This has been addressed in the article. "Bzip2 is affected by this defect to a
lesser extent; it contains two unprotected length fields in each block header.
Gzip may be considered free from this defect because its only top-level
unprotected length field (XLEN) can be validated using the LEN fields in the
extra subfields. Lzip is free from this defect."

> Also, breaking up the data into blocks will decrease compression

This has been tested very thoroughly. Larger block sizes give rapidly
diminishing marginal returns (man bzip2). Now, the largest you can go with
bzip2 is 900KB.

------
barrkel
Of course, any archival strategy that leaves you vulnerable to the problems
discussed in the article is defective. You ought to be backing up to multiple
physically distant locations if you're really concerned about archival.

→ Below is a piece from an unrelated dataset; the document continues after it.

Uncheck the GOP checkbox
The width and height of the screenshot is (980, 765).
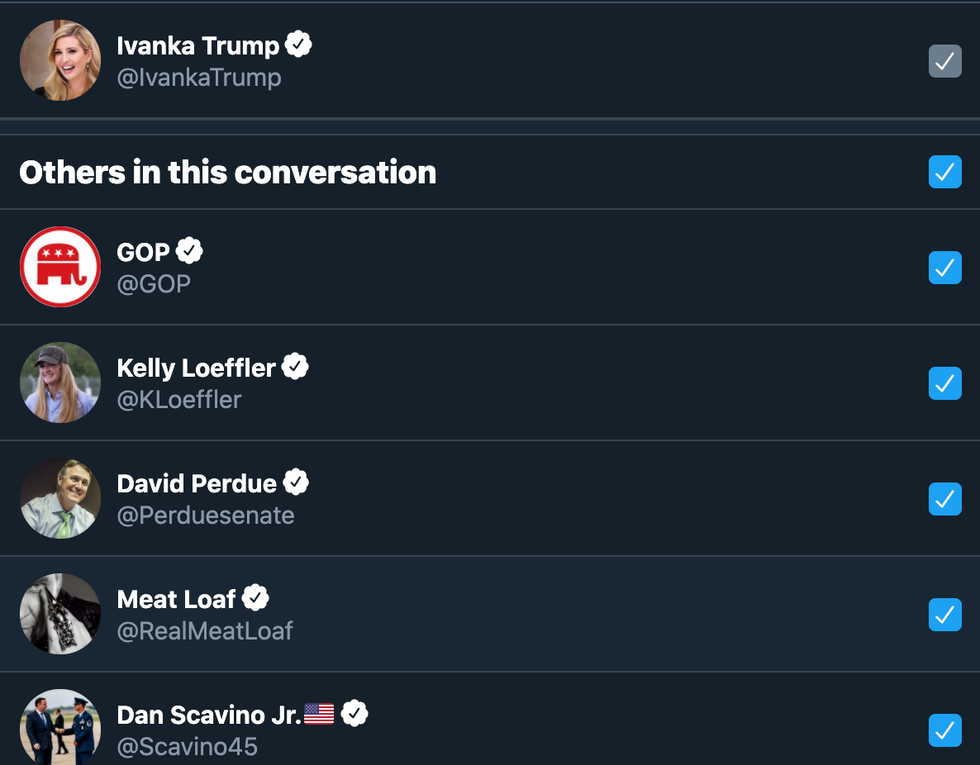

The argument makes more sense for the casual user who isn't paying for a
professional backup service. But how many of those are using xz? They're more
likely to be using zip files; and they'll be in a better place for it.

The zip (concatenation of compressed streams) vs tar.gz (compression of
concatenated streams) distinction is useful in an archival context, if one is
genuinely worried about bitrot and the risk of needing to recover partial data
where the container is damaged. A concatenation of compressed streams will
have worse compression especially for lots of small files, but it is far
easier to recover from an error.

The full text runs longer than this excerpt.